The Dollar Index or DXY, a measure of the Dollar’s strength against a basket of 6 currencies dropped 0.46 percent during the week ended October 20. The DXY which had closed the week ended October 13 at 106.65, declined to 106.16 by October 20. The index touched its weekly high of 106.67 as well as its weekly low of 105.97 on Thursday.

Fed Chair Jerome Powell had on Thursday lamented the inflation that was too high and warned that bringing it down to the Fed’s target level would likely require a slower-growing economy and job market. Yet he stopped short of suggesting a rate hike in the ensuing review, causing the Dollar to retreat, dragging down the Dollar Index from the level recorded at the previous week’s closing.

U.S. ten-year bond yields increased to 4.914 percent, from 4.616 percent a week earlier after touching a high of 4.996 percent on Thursday. The spike in bond yields came amidst growing fears that a resilient economy would require the Fed to keep interest rates restrictive for longer than feared. The hardening in bond yields however obviated the need for further tightening by the Fed, weakening the Dollar.

Gold prices typically move inversely to the Dollar and the Dollar’s weakness coincided with a surge in the prices of the yellow metal, which moved from $1,941.50 on October 13 to $1,994.40 on October 20. During the past week, the euro rallied 0.80 percent against the U.S. Dollar amidst the Fed Chair’s comments that have been largely interpreted as dovish. The EUR/USD pair which had close on October 13 at 1.0509, opened on Monday at 1.0507, its weekly low and increased steadily to touch a high of 1.0618 by Thursday. It weakened and closed a tad lower at 1.0593 by the close of the week ended October 20.

The GBP/USD pair too edged up during the week ended October 13. From the level of 1.2141 on October 13, the pair increased to the high of 1.2220 on Monday, before weakening to 1.209 on Thursday. The pound recovered and closed the week ended October 20 at $1.216, edging up 0.16 percent on a weekly basis. Data released on Wednesday had shown inflation in the U.K. remaining steady at 6.7 percent in September, whereas markets had expected it to fall to 6.6 percent. However, uncertainty regarding the Bank of England’s monetary policy trajectory lingers amid retail sales in the U.K. declining 0.9 percent month-over-month in September, reversing from a 0.4 percent increase in August and market forecasts of a 0.2 percent fall.

Minutes of the meeting of Reserve Bank of Australia that showed low tolerance for high inflation as well as strong data from China that showed higher-than-expected readings in GDP growth, Industrial Production and Retail Sales helped the Australian Dollar make strong gains against the U.S. Dollar during the week ended October 20. The AUD/USD pair increased 0.33 percent during the week, rising from 0.6291 on October 13 to 0.6312 on October 20. The pair touched the weekly low of 0.6294 on Monday before the hawkish tone in the RBA minutes and the strong Chinese data released on Tuesday helped the Aussie to rise to the week’s high of 0.6395 against the U.S. Dollar on Wednesday.

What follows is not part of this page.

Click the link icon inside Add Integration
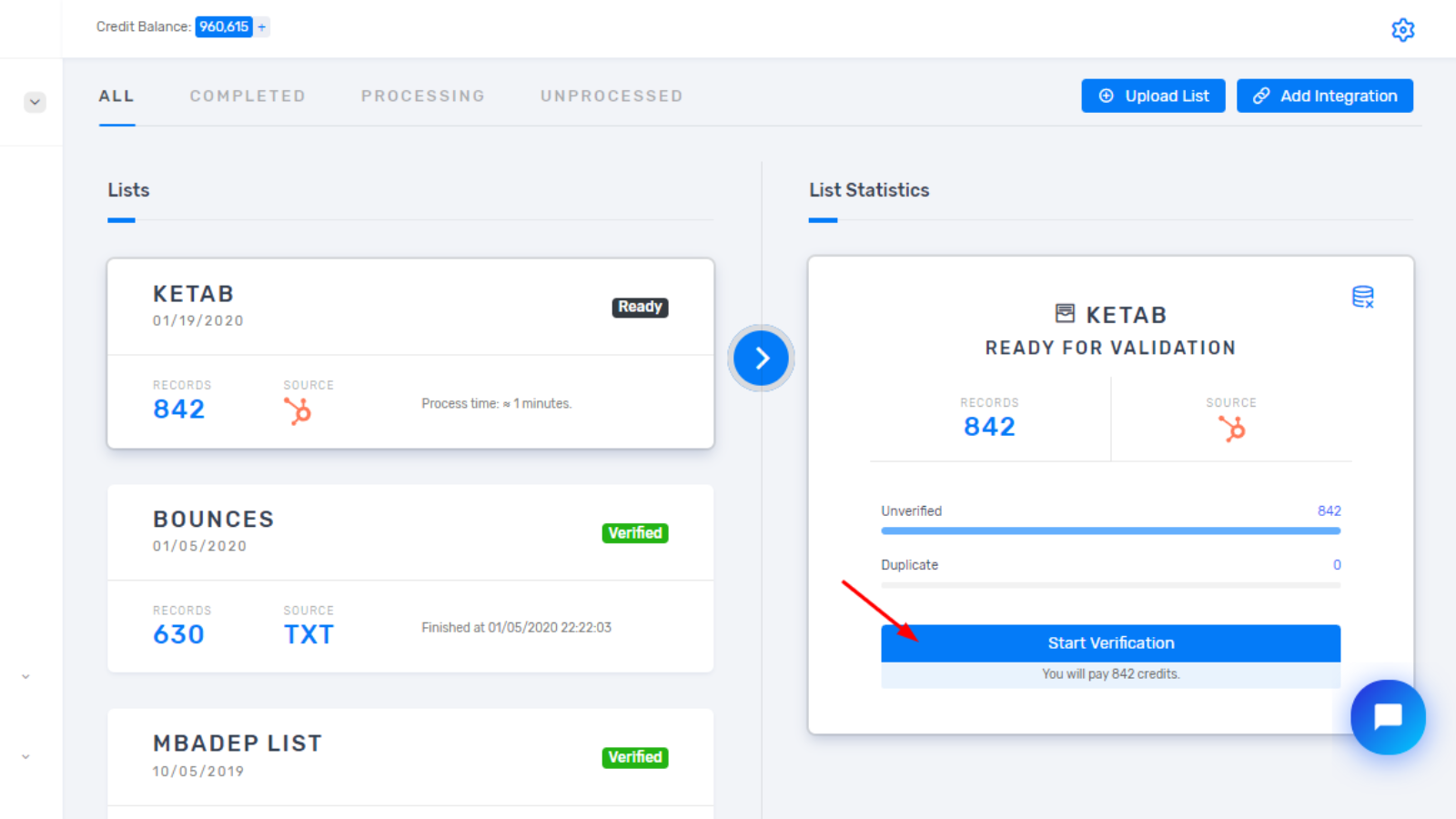The height and width of the screenshot is (819, 1456). coord(1261,96)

The week ended October 20 witnessed the USD/JPY pair breach the psychological level of 150. The Dollar rallied 0.19 percent against the yen, causing the USD/JPY pair to rise to 149.84, from 149.55 a week earlier. The week’s high of 150.05 was touched on Friday whereas the week’s low of 149.23 was recorded on Tuesday. Data released during the week had shown the annual inflation rate in Japan falling to 3.0 percent in September, from 3.2 percent in the prior month which turned out to be the lowest reading since September 2022.

Third quarter inflation readings from Australia are expected later in the day. Fed Chair Jerome Powell’s comments on Wednesday would also be keenly anticipated ahead of the review on November 1. The European Central Bank’s next interest rate decision is due on Thursday. Advance estimates of Third quarter GDP and PCE-based inflation readings from the U.S. are due towards the end of the week. The Bank of Japan’s next interest rate decision would be pronounced on Monday. Amidst the major events lined up, the Dollar Index has edged down to 106.06. The EUR/USD pair rallied to 1.0609 whereas the GBP/USD pair has moved up to 1.2187. The AUD/USD pair is hovering close to the 0.636 level. The USD/JPY pair is steady near the 149.8 level.